Fiduciaries under the federal law known as ERISA must follow strict rules of conduct and avoid conflicts of interest. That means they can’t provide advice that affects their compensation, unless they meet certain conditions to ensure investors are protected. This includes putting policies in place to mitigate those conflicts. Investment professionals must also be upfront with customers about their roles as fiduciaries — if they have conflicts, and many do, they must now acknowledge their fiduciary status in writing.

That should go a long way in helping retirees who land in their offices, said Joe Peiffer, a founding partner of Peiffer Wolf Carr Kane Conway & Wise, a law firm in New Orleans. He said he has represented thousands of investors who have received poor advice, including from insurance salespeople who call themselves financial advisers when selling indexed annuity products and universal life policies — often with “disastrous” results.

“They’re exactly the kind of case that the new D.O.L. rule is trying to address,” he said, referring to the Department of Labor. “Because, currently, when we sue these ‘advisers,’ their response is that they are nothing more than insurance salesman that do not have a fiduciary duty.”

No financial adviser is entirely conflict-free, but the ecosystem in which your adviser works matters — and will influence what type of conflicts are embedded in the way they do business. Some brokers, for example, may be paid more to sell one product over another product. Or, the firm itself might have complex revenue sharing agreements, which is when a mutual fund company makes payments to a brokerage firm — and some funds may pay a firm fatter fees than others.

Under the new rule, any financial professional making recommendations must have “policies and procedures to manage conflicts of interest and ensure providers follow these guidelines,” department officials said.

The simplest way to buy advice is to hire a “fee-only” independent certified financial planner who is a registered investment adviser, which means they are required to act as fiduciaries when providing investment advice about securities (stocks, mutual funds and the like). As part of that fiduciary duty, they must eliminate conflicts or disclose them.

“Your odds of conflicts go up, the longer their disclosures are,” said Benjamin Edwards, a professor at the William S. Boyd School of Law at the University of Las Vegas.

There are several, but the most important: Are you a fiduciary who promises to put my interests ahead of yours 100 percent of the time with 100 percent of my money? How do you get paid — and will you get paid more for recommending one investment over another? What’s your investment philosophy — does it involve mostly low cost index-based investments?

Oh, and by the way, will you sign this fiduciary pledge? If they refuse, find a new adviser who will.

There are more places now than there have been in the past: XY Planning Network, Garrett Planning Network and the National Association of Personal Financial Advisors (NAPFA) are all trade groups whose members accept only fee-based compensation, which minimizes their conflicts of interest. They also allow you to search for professionals based on their expertise (retirement planning, for example, or stock option exercise strategies), “You don’t want the adviser to be learning about how to help you on the fly,” said Alan Moore, a financial planner and co-founder of XY Planning Network.

There are also newer entrants, including Domain Money and Facet, which connect people to independent financial planners who get paid flat fees.
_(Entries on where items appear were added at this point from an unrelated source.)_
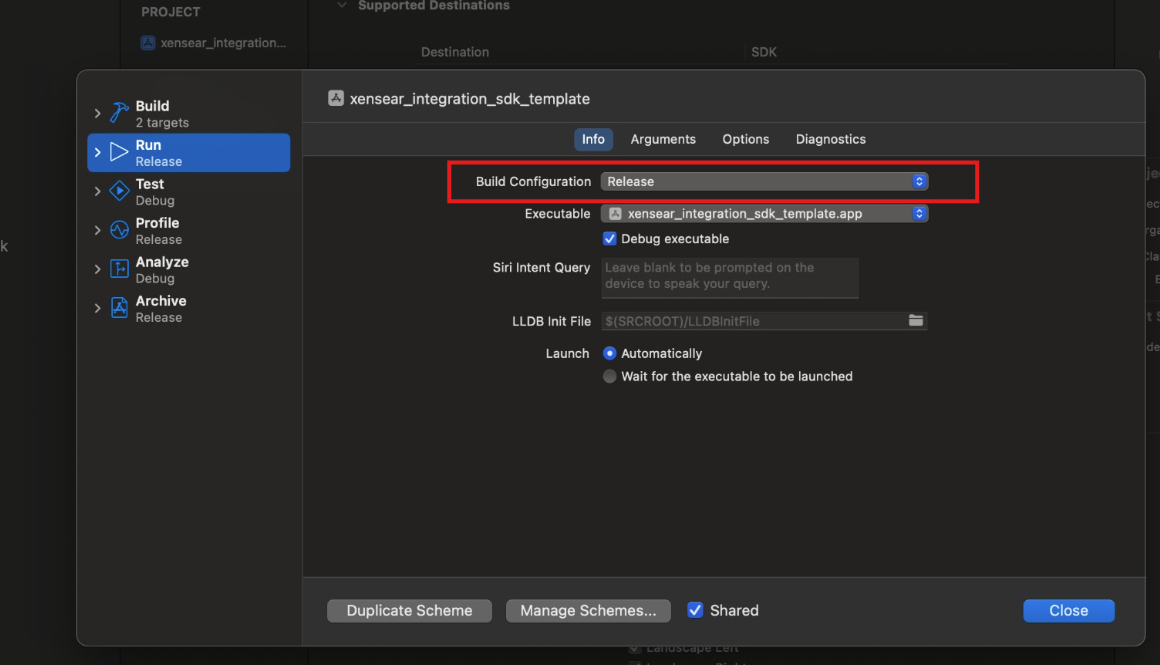
Task: Select Wait for the executable to be launched
Action: (x=609, y=377)
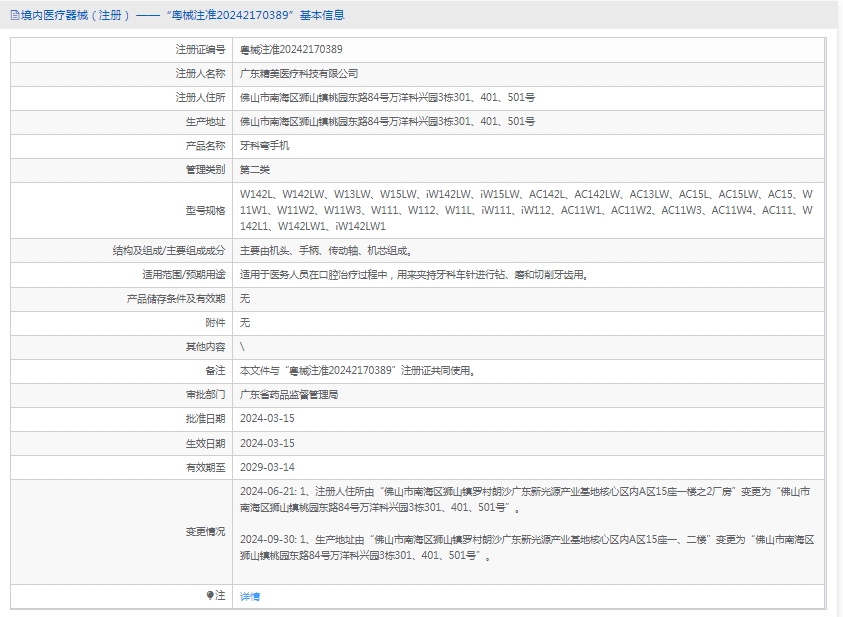Click the 2024-09-30 change record entry
Image resolution: width=843 pixels, height=617 pixels.
[527, 547]
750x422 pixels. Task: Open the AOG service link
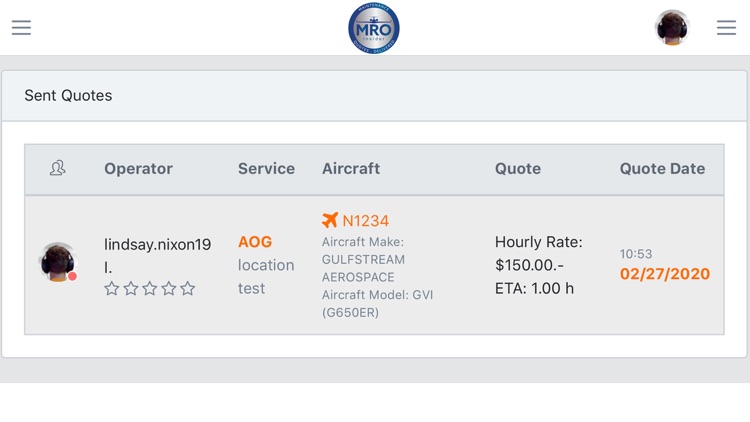point(255,242)
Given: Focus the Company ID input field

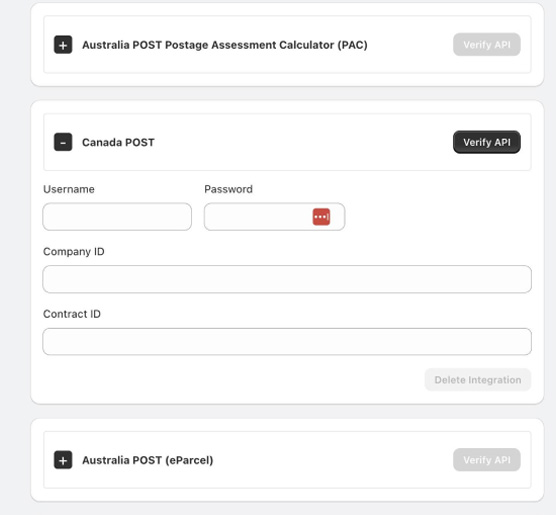Looking at the screenshot, I should 287,279.
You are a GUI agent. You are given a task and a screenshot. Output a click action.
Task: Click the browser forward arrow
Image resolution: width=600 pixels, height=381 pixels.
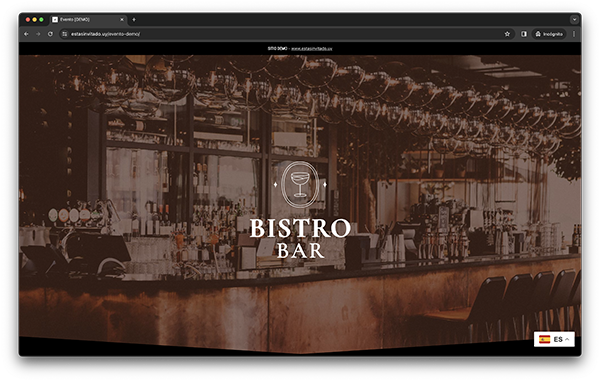point(38,34)
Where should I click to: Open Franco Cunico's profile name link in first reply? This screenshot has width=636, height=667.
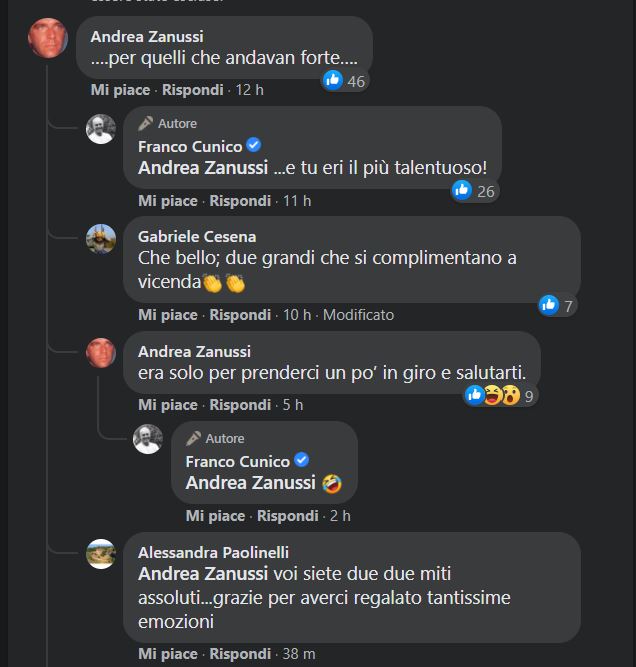[x=190, y=147]
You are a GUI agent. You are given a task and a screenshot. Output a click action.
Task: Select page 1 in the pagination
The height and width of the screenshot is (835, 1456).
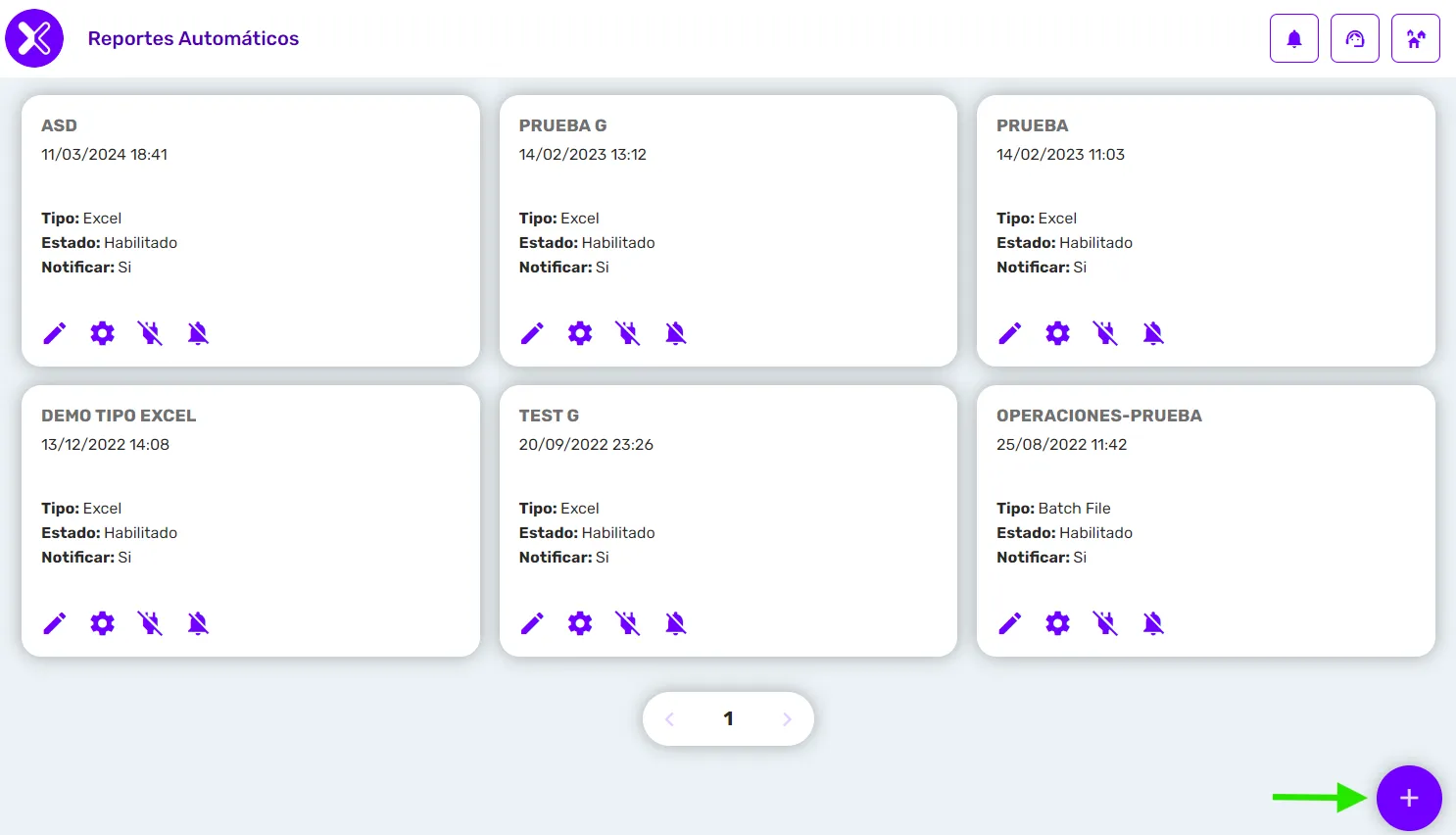[x=728, y=718]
Roboadvisers, or companies that lean heavily on technology to manage your investments but also often have human financial advisers, may be a solid option for people who are just starting out — or who have an investment plan they want to put into place and let run on autopilot.

One of the most valuable services an adviser can provide is saving us from ourselves, in the darkest market moments, when an individual may be most likely to give into emotion and sell investments (or buy) at the worst possible time. Just make sure the adviser is a fiduciary.